Dysrhythmia
Psychic Maps - CD
Relapse 2009

Déjà le cinquième album depuis 2000 pour le groupe de Philadelphie, relocalisé désormais à New-York. Un groupe dont j'ai suivi l'histoire de loin, un œil sur leur riche discographie (un split 10'' et deux ou trois autres singles en plus à leur actif) mais l'oreille un peu sourde. Ce n'est pourtant pas faute de se taper (et d'apprécier la plupart du temps) des groupes de math-rock dans toutes les diagonales mais Dysrhythmia, en plus d'avoir un nom dont je m'y reprends toujours à trois fois avant de l'écrire correctement, c'était la goutte d'eau qui faisait déborder le vase de la complexité d'un genre confondant souvent technicité et intensité, démonstration et émotion. Dysrhythmia n'était sans doute pas pire qu'un Aleuthas… non Ahcheula… merdouille Ahleuchatistas ou un Don Caballero sous ecstasy mais allez comprendre, Dysrhythmia, c'était too much.
Pourtant, à réécouter pour l'occasion leur album précédent Barriers And Passages, j'avais bien tort. En 9 ans d'activité, le trio a su apprivoiser ces pulsions, son math-rock de malade est devenu fréquentable et cet album sorti en 2006 sur Relapse aurait mérité meilleure considération. Un must pour ceux qui l'aiment complexe tout en envoyant valser dans les cordes un rock chauffé à blanc. Mais avec ce Psychic Maps, le trio new-yorkais met la barrière encore plus haute et force le passage du math-rock. On rentre carrément dans la sphère de Flying Luttenbachers et moi, dès que j'entends cette autre référence au patronyme propice à l'erreur, le poil se dresse. Dès le titre d'ouverture Festival of popular delisions, je crois entendre le fantôme de Weasel Walter me susurrer dans le creux de l'oreille : tu vas l'avoir ta branlée et tu vas adorer.

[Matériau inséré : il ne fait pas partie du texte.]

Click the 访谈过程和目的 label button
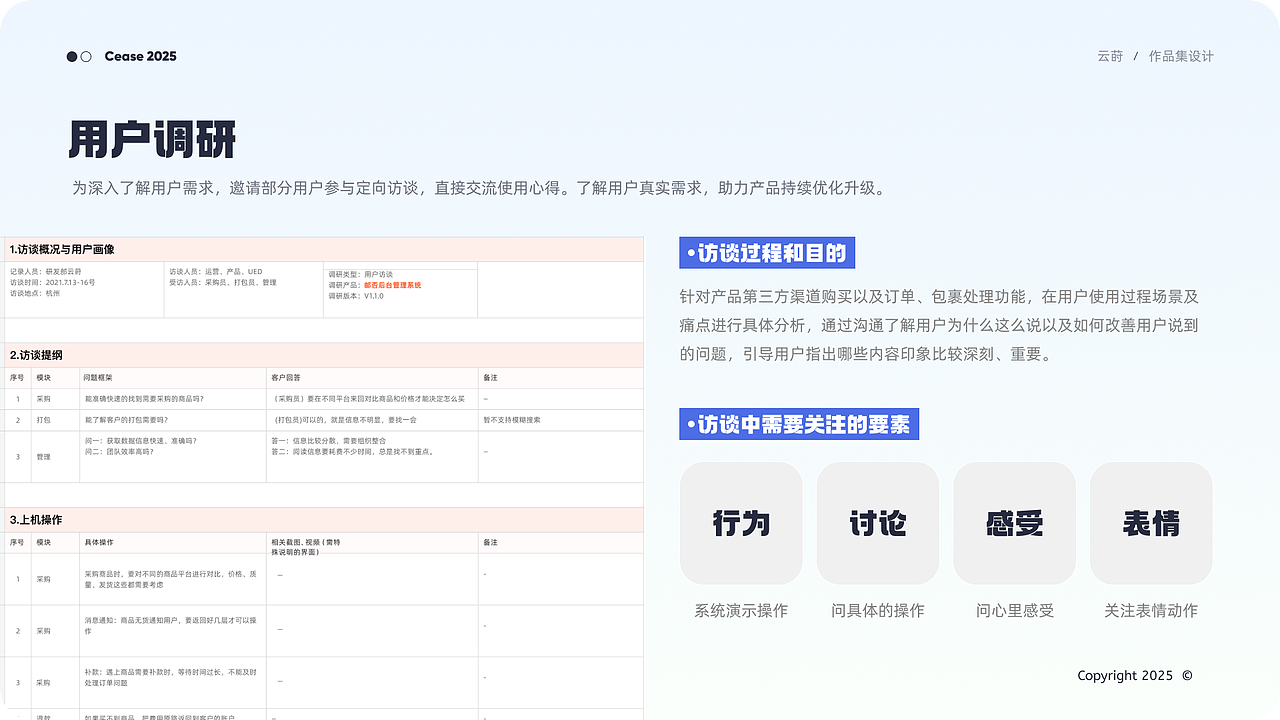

Bille en tête et plus direct qu'à l'accoutumée, le nouveau Dysrhythmia vous met une pression d'enfer et ne la relâchera que très rarement. Ils ne sont plus dans la fracture, ils sont cette fois ci dans la ligne droite agitée à fond les gamelles et ça fait toute la différence. Pas pour les neurones et les fragiles du crâne pour qui cette route sera toujours source de crispations irrémédiables mais elle est là cette différence, subtile et appréciable. Alors certes, les équations sont toujours présentes, mais Dysrhythmia est plus disposé à nous filer les réponses. Ou c'est juste qu'on en a plus rien à foutre des réponses. Se laisser emporter par la vague, ne plus se soucier du comment du pourquoi, lâcher les amarres. Ils vous mettent une couche d'intensité, puis une seconde, encore une autre et quand vous pensez que ce n'est pas possible d'aller plus haut, ils trouvent les ressources nécessaires pour jouer encore plus vite, frapper plus fort et finissent pas vous arracher un râle de bonheur. Mieux encore, ils se permettent des harmonies (à défaut de dire des mélodies, faut pas exagérer non plus) éclatantes, des fusées de détresse éclairantes en pleine tourmente comme sur Room of vertigo et c'est un vrai bonheur. Et des bols d'air, ils ont la judicieuse idée d'en placer un certain nombres, de mettre du relief dans un paysage jusque là aride. Neuf années pour le comprendre mais ça valait le coup d'attendre. Comme à chaque fois dans ce genre d'œuvre, on a pour finir droit au péplum. Celui-ci se nomme Lifted By Skin avec une montée extraordinaire de vélocité pendant cinq minutes vertigineuse, s'appesantir pendant trois bonnes minutes, là où le corps ne répond plus, quitte à devenir pratiquement silencieux et de subitement retrouver un second souffle et filer un dernier coup de rein qui vous emmène dans le décor. Jouissif à mort. Dysrhythmia est rentré dans le cercle très fermé des groupes qui ont su transcender le math-rock, le piétiner pour mieux le purifier, comprendre que la technicité est juste un moyen pour éclater le rock et lui faire sortir les tripes. Grandiose.